• [WORK ITEM]: Copy each line of the listing below where the word "swatch" turns up.

• [INFORMATION SUPPLIED]:

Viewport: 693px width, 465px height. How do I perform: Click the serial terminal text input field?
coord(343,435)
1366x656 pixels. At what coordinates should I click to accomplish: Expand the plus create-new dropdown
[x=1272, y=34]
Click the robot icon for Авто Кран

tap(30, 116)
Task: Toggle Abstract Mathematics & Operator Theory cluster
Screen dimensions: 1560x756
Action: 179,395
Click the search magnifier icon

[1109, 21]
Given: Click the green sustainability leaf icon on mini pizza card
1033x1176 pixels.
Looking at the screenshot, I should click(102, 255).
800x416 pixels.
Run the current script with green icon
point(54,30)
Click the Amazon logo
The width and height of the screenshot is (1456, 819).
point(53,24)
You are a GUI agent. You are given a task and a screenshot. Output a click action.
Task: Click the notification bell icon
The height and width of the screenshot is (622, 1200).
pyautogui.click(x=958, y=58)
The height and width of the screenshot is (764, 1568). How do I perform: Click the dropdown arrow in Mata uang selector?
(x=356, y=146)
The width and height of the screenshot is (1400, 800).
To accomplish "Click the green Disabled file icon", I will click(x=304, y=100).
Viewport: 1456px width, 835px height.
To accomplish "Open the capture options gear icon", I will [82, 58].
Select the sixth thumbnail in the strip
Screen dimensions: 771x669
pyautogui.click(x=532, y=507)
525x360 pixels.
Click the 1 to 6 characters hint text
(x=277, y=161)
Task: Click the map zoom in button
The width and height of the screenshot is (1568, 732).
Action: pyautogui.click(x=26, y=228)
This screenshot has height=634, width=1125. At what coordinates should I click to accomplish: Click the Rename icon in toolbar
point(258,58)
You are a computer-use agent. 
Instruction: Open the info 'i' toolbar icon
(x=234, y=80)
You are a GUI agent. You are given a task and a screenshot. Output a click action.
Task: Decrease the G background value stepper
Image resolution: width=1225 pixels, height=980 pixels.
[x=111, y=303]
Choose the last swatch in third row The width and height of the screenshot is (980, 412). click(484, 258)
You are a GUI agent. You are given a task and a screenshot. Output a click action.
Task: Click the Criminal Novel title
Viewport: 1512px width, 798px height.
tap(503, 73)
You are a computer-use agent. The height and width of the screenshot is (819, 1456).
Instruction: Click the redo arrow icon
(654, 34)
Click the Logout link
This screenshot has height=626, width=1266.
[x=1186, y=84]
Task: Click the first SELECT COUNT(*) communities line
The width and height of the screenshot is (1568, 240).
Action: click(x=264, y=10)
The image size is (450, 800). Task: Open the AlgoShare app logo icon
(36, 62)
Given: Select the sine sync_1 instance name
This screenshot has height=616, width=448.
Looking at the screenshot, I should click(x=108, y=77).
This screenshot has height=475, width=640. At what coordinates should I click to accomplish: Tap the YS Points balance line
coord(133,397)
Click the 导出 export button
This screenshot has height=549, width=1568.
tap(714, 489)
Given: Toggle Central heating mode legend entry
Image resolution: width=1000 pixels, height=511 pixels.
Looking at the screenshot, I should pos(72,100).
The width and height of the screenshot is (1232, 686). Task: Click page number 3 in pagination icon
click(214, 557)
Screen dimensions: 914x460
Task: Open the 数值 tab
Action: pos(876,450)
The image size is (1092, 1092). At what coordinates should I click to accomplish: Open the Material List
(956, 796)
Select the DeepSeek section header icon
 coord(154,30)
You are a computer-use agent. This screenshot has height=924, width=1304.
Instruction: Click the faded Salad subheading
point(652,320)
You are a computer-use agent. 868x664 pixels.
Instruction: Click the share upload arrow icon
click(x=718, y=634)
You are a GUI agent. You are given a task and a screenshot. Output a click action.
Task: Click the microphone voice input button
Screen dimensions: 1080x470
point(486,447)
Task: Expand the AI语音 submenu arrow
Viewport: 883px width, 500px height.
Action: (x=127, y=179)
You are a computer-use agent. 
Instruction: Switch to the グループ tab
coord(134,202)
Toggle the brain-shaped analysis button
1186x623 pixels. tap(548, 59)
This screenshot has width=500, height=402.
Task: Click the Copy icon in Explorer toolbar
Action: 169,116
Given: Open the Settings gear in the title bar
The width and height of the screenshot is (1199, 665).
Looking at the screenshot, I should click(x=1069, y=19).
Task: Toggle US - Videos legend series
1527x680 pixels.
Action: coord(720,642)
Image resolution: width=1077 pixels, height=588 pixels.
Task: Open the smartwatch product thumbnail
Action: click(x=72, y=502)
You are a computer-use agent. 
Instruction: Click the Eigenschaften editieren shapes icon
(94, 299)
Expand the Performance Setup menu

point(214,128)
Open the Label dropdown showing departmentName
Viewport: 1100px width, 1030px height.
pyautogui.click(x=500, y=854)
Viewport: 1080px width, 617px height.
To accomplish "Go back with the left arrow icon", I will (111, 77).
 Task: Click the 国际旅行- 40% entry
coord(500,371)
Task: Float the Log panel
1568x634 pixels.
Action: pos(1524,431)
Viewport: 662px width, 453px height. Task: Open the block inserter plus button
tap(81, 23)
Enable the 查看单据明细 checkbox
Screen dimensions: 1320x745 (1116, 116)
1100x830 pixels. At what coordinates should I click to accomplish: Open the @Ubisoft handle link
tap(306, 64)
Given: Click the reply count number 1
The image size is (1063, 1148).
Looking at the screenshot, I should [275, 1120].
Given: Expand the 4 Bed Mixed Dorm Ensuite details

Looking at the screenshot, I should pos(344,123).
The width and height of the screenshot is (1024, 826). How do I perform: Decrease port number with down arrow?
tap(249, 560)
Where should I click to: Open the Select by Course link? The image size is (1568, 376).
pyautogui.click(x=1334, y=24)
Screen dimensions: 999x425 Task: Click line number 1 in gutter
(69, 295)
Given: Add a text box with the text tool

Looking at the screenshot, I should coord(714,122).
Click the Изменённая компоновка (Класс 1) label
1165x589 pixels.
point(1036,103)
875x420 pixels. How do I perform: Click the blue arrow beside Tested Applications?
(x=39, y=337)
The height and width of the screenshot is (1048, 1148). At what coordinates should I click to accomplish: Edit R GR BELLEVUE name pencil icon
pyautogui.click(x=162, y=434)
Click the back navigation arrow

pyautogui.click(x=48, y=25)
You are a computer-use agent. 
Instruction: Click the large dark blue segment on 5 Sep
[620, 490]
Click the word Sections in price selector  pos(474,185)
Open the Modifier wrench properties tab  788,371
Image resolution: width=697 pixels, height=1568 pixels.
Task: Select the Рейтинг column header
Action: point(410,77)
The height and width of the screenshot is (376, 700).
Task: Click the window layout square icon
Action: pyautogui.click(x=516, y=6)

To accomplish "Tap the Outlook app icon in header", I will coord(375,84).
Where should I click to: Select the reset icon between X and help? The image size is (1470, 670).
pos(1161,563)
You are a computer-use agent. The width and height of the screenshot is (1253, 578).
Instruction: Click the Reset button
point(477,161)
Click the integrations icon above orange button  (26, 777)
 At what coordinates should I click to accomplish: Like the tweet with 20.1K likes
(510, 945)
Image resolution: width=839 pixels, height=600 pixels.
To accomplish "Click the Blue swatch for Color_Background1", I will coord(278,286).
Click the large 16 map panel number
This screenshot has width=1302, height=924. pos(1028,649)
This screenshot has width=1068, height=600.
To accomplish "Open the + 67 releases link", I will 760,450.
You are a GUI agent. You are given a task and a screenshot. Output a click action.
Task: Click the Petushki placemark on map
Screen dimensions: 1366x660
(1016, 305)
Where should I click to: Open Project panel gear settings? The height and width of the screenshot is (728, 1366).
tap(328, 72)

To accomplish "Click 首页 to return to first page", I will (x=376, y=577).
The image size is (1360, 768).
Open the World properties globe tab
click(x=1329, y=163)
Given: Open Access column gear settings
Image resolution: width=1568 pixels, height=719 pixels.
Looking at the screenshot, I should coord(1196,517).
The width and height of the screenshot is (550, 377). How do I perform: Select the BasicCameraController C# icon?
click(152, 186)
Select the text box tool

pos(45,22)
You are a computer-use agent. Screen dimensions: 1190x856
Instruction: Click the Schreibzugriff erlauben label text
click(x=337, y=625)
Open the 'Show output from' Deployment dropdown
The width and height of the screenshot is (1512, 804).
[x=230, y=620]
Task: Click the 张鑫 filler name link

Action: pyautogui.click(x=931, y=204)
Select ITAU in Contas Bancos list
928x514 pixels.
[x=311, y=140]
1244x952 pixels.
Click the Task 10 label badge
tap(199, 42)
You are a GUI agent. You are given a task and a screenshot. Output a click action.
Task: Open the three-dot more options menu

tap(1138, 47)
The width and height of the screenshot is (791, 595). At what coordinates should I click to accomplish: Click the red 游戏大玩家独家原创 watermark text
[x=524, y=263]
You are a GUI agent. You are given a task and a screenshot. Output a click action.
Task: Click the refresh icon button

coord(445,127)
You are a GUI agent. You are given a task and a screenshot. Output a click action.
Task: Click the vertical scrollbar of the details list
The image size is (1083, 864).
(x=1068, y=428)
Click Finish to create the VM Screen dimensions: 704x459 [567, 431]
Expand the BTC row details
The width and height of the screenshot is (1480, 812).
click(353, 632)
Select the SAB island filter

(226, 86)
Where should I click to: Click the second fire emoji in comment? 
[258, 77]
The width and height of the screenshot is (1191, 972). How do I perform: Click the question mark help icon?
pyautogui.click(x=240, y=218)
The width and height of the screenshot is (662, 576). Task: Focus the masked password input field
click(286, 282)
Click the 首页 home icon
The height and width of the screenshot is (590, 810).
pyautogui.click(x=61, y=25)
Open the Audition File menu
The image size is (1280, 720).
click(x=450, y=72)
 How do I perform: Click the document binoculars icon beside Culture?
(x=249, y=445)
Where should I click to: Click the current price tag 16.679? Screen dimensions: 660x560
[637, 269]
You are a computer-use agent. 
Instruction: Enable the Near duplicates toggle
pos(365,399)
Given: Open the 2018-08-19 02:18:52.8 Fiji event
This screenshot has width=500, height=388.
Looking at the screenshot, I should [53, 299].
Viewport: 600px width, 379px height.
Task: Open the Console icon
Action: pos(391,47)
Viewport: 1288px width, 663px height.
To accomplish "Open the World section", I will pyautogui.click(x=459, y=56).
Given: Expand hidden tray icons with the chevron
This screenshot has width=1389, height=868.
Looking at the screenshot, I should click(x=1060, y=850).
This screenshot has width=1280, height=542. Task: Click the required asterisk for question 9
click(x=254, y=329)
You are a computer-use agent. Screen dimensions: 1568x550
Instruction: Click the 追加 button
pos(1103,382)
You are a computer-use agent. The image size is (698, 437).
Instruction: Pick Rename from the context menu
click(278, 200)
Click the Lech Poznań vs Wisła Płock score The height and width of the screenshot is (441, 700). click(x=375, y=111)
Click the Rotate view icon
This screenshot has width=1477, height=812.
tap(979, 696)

• [SOLVED EXERCISE]:
Choose the last swatch in third row The width and height of the screenshot is (980, 412). click(484, 258)
To accomplish "Click the Blue swatch for Color_Background1", I will coord(278,286).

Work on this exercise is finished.